Рита свернула влево и углубилась в лес. Денисков сел на пенек и выкурил одну за другой три сигареты. Надо было что-то делать, не сидеть же так до вечера! Но на ведро он смотрел с усмешкой: «Не хватало еще с серьезным видом ягоды собирать!» Вслед за нервным напряжением пришла расслабленная усталость, накатило безразличие. Борис постелил на солнечном пятачке между березами куртку, бросился на нее навзничь; некоторое время он бездумно щурился в яркую небесную синь, потом глаза сами собой закрылись отяжелевшими веками, поплыли разноцветные круги…
— Встава-ай, встава-ай, засоня-а-а… — сквозь сон послышалось Денискову, и мягкая волна пробежала по его лицу.
Он осторожно приподнял веки, но тут же закрыл их, боясь вспугнуть видение: он увидел над собой большущие серые глаза с легкой позолотой по краешкам зрачков, вздрагивающие в смехе легкие губы… Он осторожно поднял руки, не открывая глаз, притянул девушку к себе.
А потом она лежала, уставясь в голубую пустоту бессмысленным равнодушным взором, зрачки ее сузились до крохотных темных точек, но все равно ничего не видели, не понимали.
— Рита, Ри… милая, что с тобой?! Ну перестань так… Не смотри ты так!
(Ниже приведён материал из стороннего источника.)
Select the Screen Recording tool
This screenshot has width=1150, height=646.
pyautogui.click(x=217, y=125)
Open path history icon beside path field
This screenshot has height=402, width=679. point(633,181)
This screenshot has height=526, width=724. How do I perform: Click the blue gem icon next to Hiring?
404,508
Я ведь люблю тебя. Люблю, дурашка… Ну, заплачь, что ли, господи… о-о-о-о, черт возьми! — Он схватил ее за плечи. — Ну скажи что-нибудь! — Борис вскочил на ноги, стал искать сигареты. Нашел в траве у пня, закурил, сел.
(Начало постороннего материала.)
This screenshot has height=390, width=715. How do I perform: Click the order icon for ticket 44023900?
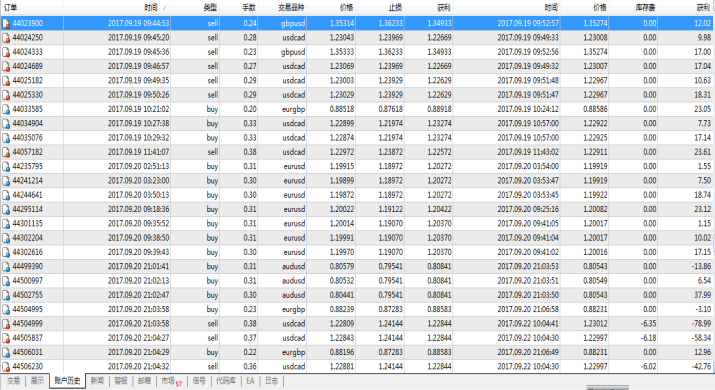6,23
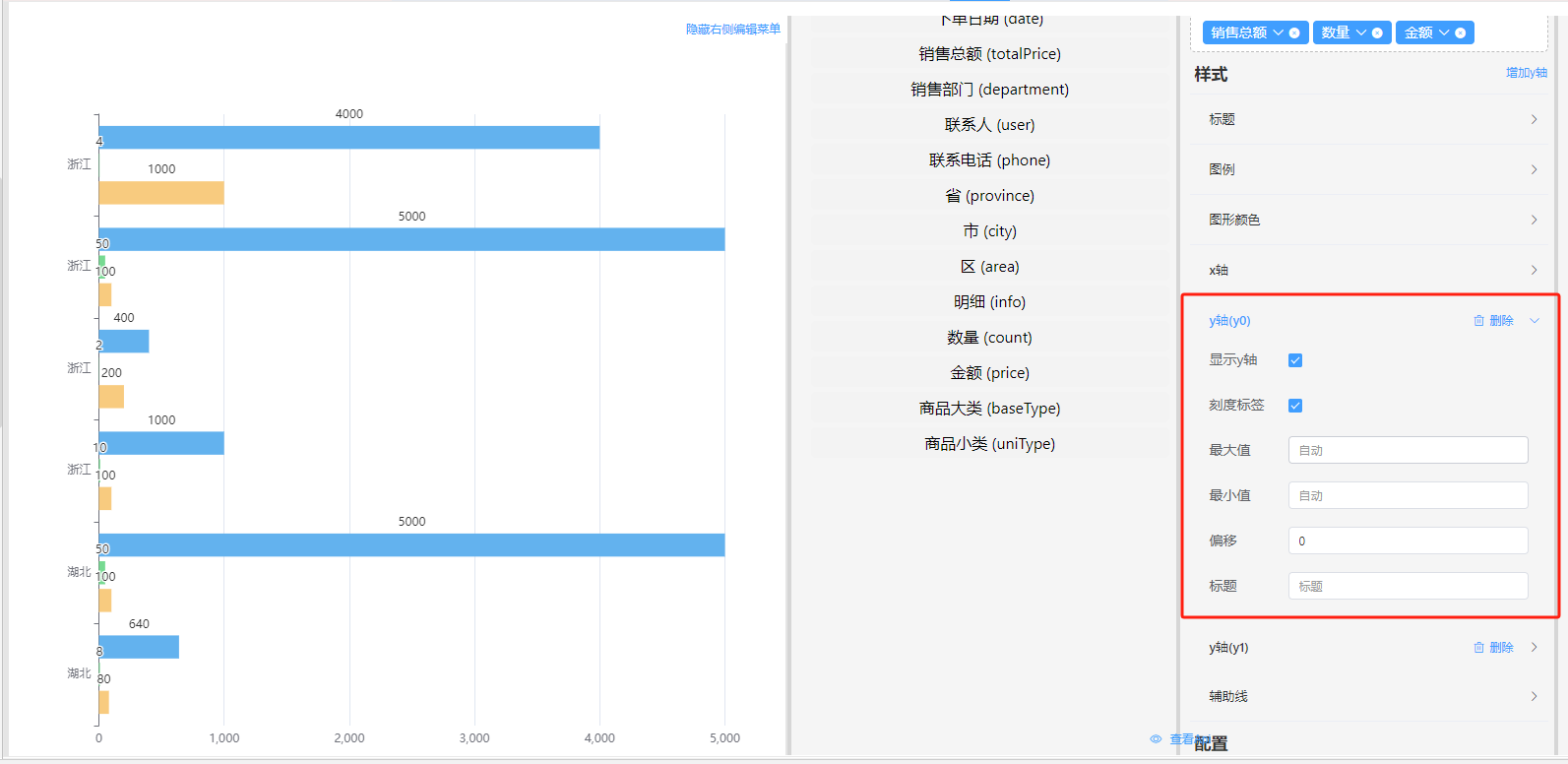
Task: Uncheck the 刻度标签 checkbox
Action: [1295, 406]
Сзади послышался шорох, звякнуло ведро. Денисков облегченно вздохнул, обернулся на звуки: к его удивлению, Рита сидела на корточках и сосредоточенно собирала с травы бруснику.
— Ягоды рассыпались… вот… — ломким морозным голосом произнесла она.
Борис с надеждой взглянул в ее лицо, но отшатнулся, встретив вместо живого тепла мертвенную бледность незнакомой маски.
Он молча донес ведра с брусникой до опушки перед деревней, сел на подвернувшийся пень и сквозь сигаретный дым долго следил за одинокой беззащитной фигуркой, которая, покачиваясь от тяжести ведер, двигалась по дороге к Сатыге.
Стылая земля вперемешку с крупчатым снегом скрипела под ногами, как соль. Морозный туман слоистыми космами окутал все видимые предметы, и дома в его сумрачном оперении казались сизыми, а ближе к реке и вовсе фиолетовыми. Но солнце уже подпаливало верхние края туманов своими лучами из-за горизонта. Обещался теплый день. Валов и Денисков неспешно двигались к пристани.
— Ну так что, Борис? — бригадир напомнил вечернее предложение.
— Не знаю даже, — бурчал Денисков. — Я ведь на праздник домой хотел поспеть!
— Так неделя еще. А там мой моторист выйдет… А билет на Тюмень мы по рации в рыбозаводе закажем.
— А там Обь станет, — усмехнулся Денисков. — И побегу я в Сургут на коньках?
— Не побежишь. Нефтяники до последней возможности плавают… Доставим к самолету в лучшем виде.
Они подошли к пристани. Денисков еще ничего не сообразил, а Валов уже согнулся от неудержного смеха:
— Глянь-ка… смотри, Боря… — хохотал он. — Лосинский-то убег, бросил тебя…
Денисков пошарил взглядом у эстакады, по сторонам — ПТС-36 нигде не было. Значит, старик поднял все-таки мужиков спозаранку, загрузился и ушел вниз. Борис со злостью выплюнул зажеванную «беломорину», сердито хлопнул приятеля по спине:
— Чему радуешься!.. У товарища беда, а ему смех.
— Сам бог велит тебе, Боря, поработать у нас, вишь, как все распорядилось…
— Ну если бог, а не черт… — Денисков примирительно пожал плечами.
— И денежка не лишняя, — вставил Валов.
— Да брось ты.
— Не бросайся, брат. Я тебе скажу, иной день по полсотни на человека приходится, а такие деньги еще заробить надо!
Через полчаса на моторной шлюпке Валов и Борис прибыли на Аганский стрежевой песок. Валовские рыбаки встретили их хмурыми от вынужденного безделья лицами. Но когда Александр представил им нового моториста, все ожили, захлопотали — лица мужиков повеселели. Пока на берегу шли приготовления к работе, Валов показал Денискову рыбацкий стан. Просторный барак с койками и каменной печкой, красный уголок, где, кроме цветного телевизора, стоял большой бильярд и стол для доминошников, вместительный ледник…
— Богато живете.
— А я ведь звал тебя, — упрекнул Валов, но, поняв, что разговор сводится на опасную тему, размашисто зашагал обратно к берегу.